> _Working data_
- Opening Delimiter -
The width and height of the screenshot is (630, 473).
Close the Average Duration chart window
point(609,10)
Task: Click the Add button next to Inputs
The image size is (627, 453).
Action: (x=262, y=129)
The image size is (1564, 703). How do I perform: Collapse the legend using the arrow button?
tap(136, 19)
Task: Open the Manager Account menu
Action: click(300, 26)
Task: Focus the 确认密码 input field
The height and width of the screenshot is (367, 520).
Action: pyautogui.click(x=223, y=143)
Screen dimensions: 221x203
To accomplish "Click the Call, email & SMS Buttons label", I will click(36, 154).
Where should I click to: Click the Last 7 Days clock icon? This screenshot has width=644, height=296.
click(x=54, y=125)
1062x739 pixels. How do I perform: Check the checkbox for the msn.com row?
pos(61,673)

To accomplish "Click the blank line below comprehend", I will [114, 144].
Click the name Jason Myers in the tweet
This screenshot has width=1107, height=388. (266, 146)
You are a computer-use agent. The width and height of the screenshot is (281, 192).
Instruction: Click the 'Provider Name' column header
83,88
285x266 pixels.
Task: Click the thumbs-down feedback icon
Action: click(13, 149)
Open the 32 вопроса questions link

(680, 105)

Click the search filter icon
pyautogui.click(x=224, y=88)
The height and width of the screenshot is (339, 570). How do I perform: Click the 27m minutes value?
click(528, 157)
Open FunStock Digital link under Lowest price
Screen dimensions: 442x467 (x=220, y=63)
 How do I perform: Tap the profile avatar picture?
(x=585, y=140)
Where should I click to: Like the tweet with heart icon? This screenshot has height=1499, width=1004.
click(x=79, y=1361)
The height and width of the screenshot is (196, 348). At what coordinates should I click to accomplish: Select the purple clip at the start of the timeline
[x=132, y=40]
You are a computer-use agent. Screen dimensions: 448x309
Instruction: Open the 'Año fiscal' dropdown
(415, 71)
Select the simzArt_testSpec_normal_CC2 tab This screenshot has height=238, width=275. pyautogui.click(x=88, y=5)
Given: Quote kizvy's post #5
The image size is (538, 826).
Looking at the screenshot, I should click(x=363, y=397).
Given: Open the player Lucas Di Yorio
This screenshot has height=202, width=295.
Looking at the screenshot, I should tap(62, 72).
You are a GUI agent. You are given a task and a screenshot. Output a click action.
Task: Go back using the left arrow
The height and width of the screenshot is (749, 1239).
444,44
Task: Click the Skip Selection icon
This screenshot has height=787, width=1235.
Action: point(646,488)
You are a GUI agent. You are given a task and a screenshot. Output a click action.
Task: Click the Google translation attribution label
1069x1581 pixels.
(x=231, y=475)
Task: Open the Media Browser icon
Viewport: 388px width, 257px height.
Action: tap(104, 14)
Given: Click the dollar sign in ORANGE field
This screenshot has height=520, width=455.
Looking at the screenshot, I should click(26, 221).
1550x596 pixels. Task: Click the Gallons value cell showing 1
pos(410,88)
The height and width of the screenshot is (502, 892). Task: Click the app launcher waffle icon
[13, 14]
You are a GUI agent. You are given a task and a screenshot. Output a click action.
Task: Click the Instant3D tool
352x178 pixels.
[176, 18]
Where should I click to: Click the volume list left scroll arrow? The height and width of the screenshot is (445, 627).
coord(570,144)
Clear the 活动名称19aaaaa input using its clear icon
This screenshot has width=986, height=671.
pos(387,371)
- Closing Delimiter -
> _Task description_
Exactly the lines from the one containing "352x178 pixels." through the end of the records above should be returned, with both ends kept.

> _Output of the task_
352x178 pixels.
[176, 18]
Where should I click to: Click the volume list left scroll arrow? The height and width of the screenshot is (445, 627).
coord(570,144)
Clear the 活动名称19aaaaa input using its clear icon
This screenshot has width=986, height=671.
pos(387,371)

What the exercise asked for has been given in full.